CBT: Medical professionals use talk therapy called CBT, cognitive-behavioral therapy, to help hoarders get back to living normal, happy lives. Therapists who use CBT help sufferers learn why they want to keep so many unneeded things. That’s the first step to decreasing the general anxiety level that comes with tossing junk into the trash.
Further, people with the disorder can learn practical skills like how to arrange their living space so that’s it not unsanitary or full of clutter. Counselors also teach people how to decide what to throw away and what to keep.
Besides talk therapy, some professionals prescribe antidepressants, many of which can immediately help alleviate the symptoms hoarders can feel when they throw things away. And sometimes, doctors use both approaches to deal with excessive hoarding. The main thing to remember is that there are several effective treatment methods and strategies for the disorder and that the vast majority of people who seek help get better in a relatively short period of time.

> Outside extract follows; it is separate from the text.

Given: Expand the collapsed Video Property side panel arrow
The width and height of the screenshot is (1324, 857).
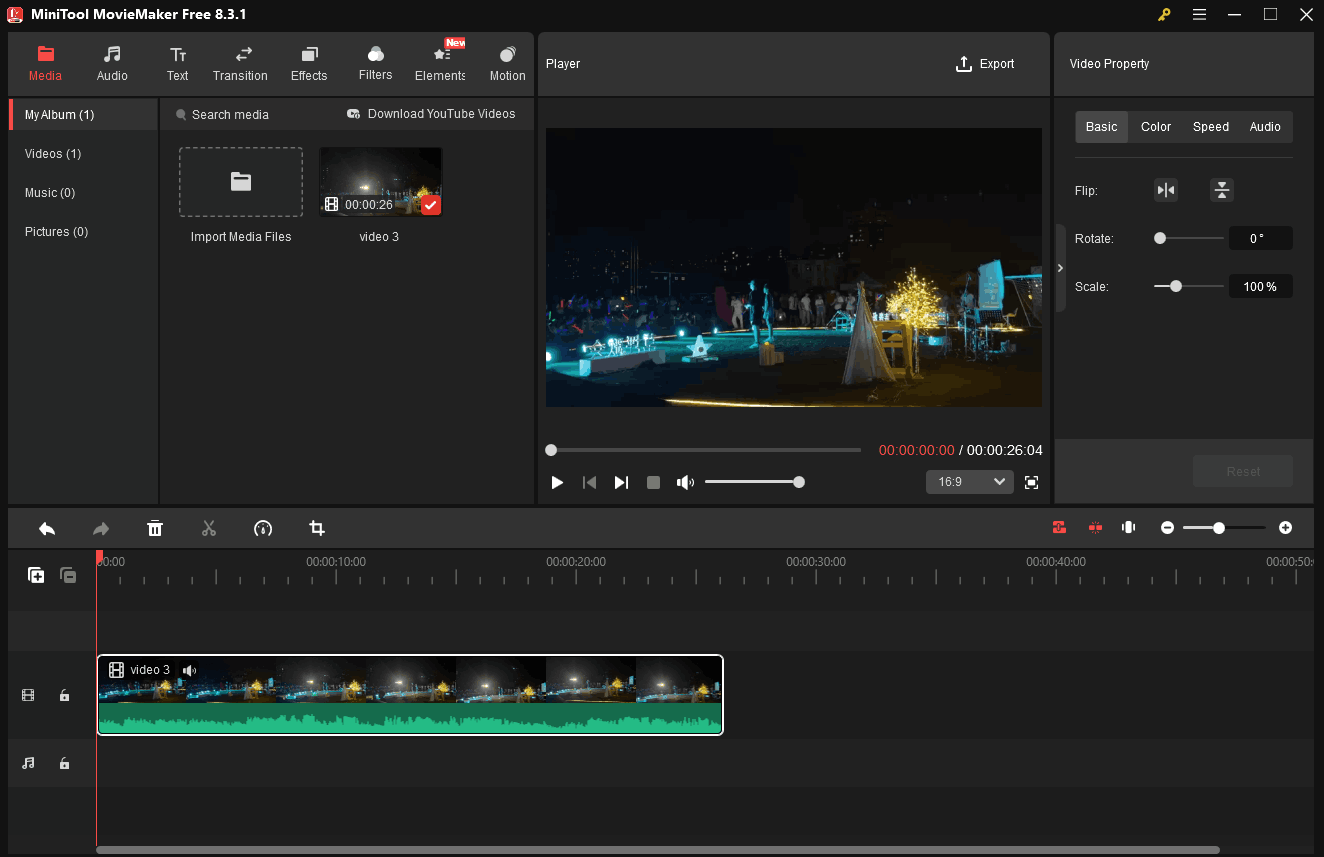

One part of the treatment process is hiring cleaning services to do a full-scale junk removal of the property. Only then can the sufferer return to a life of normalcy.
How to Get Help
How should you get help if you know someone who suffers from this unique form of mental disorder? First, try to see if someone in your life hoards things of little value and apparently for no logical reason.
For example, some hoarders have massive collections of old newspapers, books, broken appliances, bottles, boxes, broken auto parts, and cartons full of papers and accumulated junk from years past. Sometimes hoarders keep excessive numbers of pets, which can be dangerous for the animals as well as the person keeping them.
In most cases, hoarding leads to unsanitary living conditions. That means one of the best things you can do if you know someone with the condition is contact a professional counselor. After that, help them remove their junk and clean up their living space. Some hoarders have been residing in unsanitary places for years and are at risk for skin infections, respiratory ailments, and worse.
In addition to counseling, it’s essential to bring in professional cleaning services to remove the junk safely and to sanitize the area asap, so that’s the owner can continue to live there. Junk removal is a major part of the healing process for the sufferer. It’s important for them to realize that living in a clean, uncluttered environment is safer and more rewarding than being around tons of dusty, unsanitary junk.
Cleaning hoarder house spaces is a big job and requires professional equipment, trained teams, and the right kind of substances to disinfect the area. Professional junk removal includes a menu of related services like removing and disposing of all the unwanted items, cleaning the space and disinfecting it, making sure that any remaining items are clean and free of hazardous materials, and using trained cleaners and appropriate equipment.
Hoarding disorder can be a life-threatening condition if left untreated. Cleaning hoarder house properties is an integral part of a comprehensive treatment plan that enables the sufferer to get on with their lives in a happy, healthy way.